Electrical Characteristics of Diamond MOSFET with 2DHG on a Heteroepitaxial Diamond Substrate

At a Glance

Metadata	Details
Publication Date	2022-03-31
Journal	Materials
Authors	Genqiang Chen, Wei Wang, Fang Lin, Minghui Zhang, Qiang Wei
Institutions	Hebei Semiconductor Research Institute, Xi’an Jiaotong University
Citations	5
Analysis	Full AI Review Included

Technical Analysis and Documentation: Diamond MOSFETs on Heteroepitaxial Substrates

Executive Summary

This document analyzes the fabrication and characterization of a high-performance hydrogen-terminated diamond (H-diamond) Metal-Oxide-Semiconductor Field-Effect Transistor (MOSFET) built on a heteroepitaxial single crystal diamond (HSCD) substrate.
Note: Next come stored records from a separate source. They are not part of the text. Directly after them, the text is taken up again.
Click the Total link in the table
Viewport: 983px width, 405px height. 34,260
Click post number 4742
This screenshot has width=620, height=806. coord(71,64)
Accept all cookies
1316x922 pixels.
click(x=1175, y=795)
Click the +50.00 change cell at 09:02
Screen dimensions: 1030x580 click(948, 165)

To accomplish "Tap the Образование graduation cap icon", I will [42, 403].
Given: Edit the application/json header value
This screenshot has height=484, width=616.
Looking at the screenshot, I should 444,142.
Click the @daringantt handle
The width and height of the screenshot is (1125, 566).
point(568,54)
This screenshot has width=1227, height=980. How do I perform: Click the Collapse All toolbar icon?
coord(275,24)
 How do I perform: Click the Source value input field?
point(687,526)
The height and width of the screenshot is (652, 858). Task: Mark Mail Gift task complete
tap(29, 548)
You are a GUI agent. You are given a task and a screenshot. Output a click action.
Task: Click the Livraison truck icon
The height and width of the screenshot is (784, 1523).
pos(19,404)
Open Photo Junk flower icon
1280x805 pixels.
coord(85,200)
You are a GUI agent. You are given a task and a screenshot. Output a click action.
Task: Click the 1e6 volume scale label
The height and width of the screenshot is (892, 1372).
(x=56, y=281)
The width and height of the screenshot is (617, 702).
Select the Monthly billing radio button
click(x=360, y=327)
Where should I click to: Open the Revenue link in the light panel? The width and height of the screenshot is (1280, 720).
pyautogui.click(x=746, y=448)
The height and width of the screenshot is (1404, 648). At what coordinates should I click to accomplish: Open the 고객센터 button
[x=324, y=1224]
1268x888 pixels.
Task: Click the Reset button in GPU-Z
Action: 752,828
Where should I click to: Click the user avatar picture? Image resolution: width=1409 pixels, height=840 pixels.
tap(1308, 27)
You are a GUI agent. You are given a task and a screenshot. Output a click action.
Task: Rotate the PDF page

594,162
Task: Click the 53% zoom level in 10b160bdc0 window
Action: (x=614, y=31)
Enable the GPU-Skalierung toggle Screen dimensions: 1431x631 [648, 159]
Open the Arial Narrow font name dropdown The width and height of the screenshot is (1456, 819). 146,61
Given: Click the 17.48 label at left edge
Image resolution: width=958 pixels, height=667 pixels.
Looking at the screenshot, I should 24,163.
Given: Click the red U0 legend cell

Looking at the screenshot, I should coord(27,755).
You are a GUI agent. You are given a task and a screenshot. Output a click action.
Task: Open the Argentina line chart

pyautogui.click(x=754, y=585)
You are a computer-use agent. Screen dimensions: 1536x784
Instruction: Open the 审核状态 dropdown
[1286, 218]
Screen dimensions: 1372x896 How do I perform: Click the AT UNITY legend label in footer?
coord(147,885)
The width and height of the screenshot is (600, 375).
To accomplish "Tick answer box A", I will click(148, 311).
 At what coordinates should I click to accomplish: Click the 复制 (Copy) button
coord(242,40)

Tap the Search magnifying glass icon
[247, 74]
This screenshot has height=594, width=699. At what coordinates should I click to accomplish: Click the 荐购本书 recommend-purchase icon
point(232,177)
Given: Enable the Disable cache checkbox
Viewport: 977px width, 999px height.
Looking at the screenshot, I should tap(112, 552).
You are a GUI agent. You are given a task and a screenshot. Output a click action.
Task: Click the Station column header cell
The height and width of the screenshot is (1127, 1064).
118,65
The results validate the potential for scaling diamond electronics using large-area heteroepitaxy, a key focus area for 6CCVD.

Core Achievement: Successful demonstration of a high-performance H-diamond MOSFET on a free-standing HSCD substrate (26 × 26 × 1 mm³), promoting cost reduction and mass production capability.
Performance Metrics: Achieved a maximum output current density (I_DS) of 172 mA/mm and a peak transconductance (g_m(max)) of 10.4 mS/mm.
Material Quality: The HSCD substrate exhibited a (004) X-ray rocking curve FWHM of 209.52 arcsec, demonstrating high crystalline quality for heteroepitaxial growth.
Mobility Enhancement: A low-temperature annealing process (423 K, N₂ atmosphere) increased the hole field effective mobility (µ_eff) by 27%, reaching 46.5 cm²/Vs, attributed to the reduction of interface state density (D_it).
Device Structure: The device utilized a robust ALD-Al₂O₃ dielectric layer (30 nm total thickness) and a Ti/Au gate electrode, confirming compatibility with standard semiconductor processing techniques.
6CCVD Value Proposition: 6CCVD specializes in providing high-quality, large-area SCD and PCD substrates, often exceeding the crystalline quality of the heteroepitaxial material used in this study, enabling superior device performance and scalability.

Technical Specifications

The following table summarizes the critical material and electrical performance parameters extracted from the research.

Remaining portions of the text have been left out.